What is it about fossil fuels that inspires such seemingly irrational opposition?
Putting aside the invariably exaggerated, frequently fabricated environmental concerns, it remains difficult to discern what the real motive might be.
Discount the avowed concern for the environment as merely a cover for the real motive, however, and you’ll begin to wonder if what seemed like an unintended consequence – the suppression of the coal, oil, and gas industries – is the end desired.
The question, then, is not why some people are so fervent in their desire to protect the environment, but why they are so determined to hamstring these industries.
There are only two possible answers, one uglier than the other.
First: Vested interests might want to suppress these industries because they have huge financial stakes in alternative forms of energy generation – stakes that would grow in reverse proportion to the decline of fossil fuels.
Second: Enemies, foreign and domestic, might want to suppress these industries to undermine our economy, weaken our country, and threaten our way of life.
Into which category EPA Administrator Gina McCarthy may fall, if either, is immaterial to the West Virginia coal companies struggling to survive.
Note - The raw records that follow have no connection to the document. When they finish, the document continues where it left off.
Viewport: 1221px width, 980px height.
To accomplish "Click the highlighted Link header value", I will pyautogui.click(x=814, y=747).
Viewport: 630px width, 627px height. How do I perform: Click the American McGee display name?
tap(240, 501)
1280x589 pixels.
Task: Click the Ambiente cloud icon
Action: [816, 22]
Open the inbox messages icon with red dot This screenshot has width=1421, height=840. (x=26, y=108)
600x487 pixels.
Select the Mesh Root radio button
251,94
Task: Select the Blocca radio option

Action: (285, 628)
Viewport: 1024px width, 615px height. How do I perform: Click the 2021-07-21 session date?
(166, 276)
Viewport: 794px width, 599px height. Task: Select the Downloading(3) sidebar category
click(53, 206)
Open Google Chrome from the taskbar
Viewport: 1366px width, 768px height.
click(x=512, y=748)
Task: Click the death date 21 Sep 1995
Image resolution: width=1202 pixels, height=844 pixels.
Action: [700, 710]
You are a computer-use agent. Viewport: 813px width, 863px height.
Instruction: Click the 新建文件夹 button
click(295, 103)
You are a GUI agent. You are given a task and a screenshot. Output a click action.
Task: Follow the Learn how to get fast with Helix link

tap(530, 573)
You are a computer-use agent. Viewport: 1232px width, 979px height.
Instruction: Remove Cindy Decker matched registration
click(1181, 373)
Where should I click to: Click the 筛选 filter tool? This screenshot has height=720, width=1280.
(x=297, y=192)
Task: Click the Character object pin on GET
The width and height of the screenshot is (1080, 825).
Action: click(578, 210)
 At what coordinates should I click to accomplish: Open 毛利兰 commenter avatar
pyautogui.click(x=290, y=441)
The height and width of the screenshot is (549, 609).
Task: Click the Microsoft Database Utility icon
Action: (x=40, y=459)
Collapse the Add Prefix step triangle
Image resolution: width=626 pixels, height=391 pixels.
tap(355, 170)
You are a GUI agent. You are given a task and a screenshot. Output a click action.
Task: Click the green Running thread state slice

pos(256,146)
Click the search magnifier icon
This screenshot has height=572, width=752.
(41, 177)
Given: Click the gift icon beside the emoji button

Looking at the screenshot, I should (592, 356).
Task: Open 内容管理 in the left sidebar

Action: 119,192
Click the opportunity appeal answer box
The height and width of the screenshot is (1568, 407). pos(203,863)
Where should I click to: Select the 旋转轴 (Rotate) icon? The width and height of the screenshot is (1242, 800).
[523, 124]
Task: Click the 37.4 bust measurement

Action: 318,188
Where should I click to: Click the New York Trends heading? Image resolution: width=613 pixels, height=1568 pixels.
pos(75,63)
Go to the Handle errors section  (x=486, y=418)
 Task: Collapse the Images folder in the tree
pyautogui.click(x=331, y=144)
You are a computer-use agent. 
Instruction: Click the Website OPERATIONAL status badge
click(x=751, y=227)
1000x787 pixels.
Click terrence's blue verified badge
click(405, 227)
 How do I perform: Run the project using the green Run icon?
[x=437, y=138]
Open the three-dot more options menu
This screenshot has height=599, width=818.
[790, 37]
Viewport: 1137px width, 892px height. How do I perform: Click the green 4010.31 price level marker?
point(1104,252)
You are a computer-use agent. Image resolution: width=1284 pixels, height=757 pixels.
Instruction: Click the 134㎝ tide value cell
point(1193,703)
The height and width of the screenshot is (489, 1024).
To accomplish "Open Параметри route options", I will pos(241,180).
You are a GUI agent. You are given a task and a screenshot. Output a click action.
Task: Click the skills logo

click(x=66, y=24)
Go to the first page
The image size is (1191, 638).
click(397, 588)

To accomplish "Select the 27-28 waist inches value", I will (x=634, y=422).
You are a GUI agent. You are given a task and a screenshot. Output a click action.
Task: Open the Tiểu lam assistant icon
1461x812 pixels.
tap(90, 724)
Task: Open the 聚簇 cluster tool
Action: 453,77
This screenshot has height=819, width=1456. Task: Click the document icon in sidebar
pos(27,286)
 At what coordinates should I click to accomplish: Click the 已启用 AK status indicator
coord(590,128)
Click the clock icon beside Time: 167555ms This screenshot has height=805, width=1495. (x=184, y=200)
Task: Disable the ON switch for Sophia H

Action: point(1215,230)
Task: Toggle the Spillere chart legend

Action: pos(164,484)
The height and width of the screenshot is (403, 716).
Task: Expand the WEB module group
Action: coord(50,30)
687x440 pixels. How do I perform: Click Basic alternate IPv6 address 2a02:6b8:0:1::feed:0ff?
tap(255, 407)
All they know is, they have to fight back.
And that’s what they’re doing.
Last month, a dozen coal and energy companies filed suit in U.S. District Court in Wheeling to compel McCarthy to abide by the terms of the Clean Air Act, which require “continuing evaluations of potential loss or shifts of employment which may result from the administration or enforcement” of the Act.
Having conducted no such evaluations, McCarthy has instead enforced the Act “in a manner that is causing coal mines to close, costing hard-working Americans their jobs, and shifting employment away from areas rich in coal resources to areas with energy resources preferred by the Agency,” according to the suit.
You’d almost think she was trying to suppress the coal industry.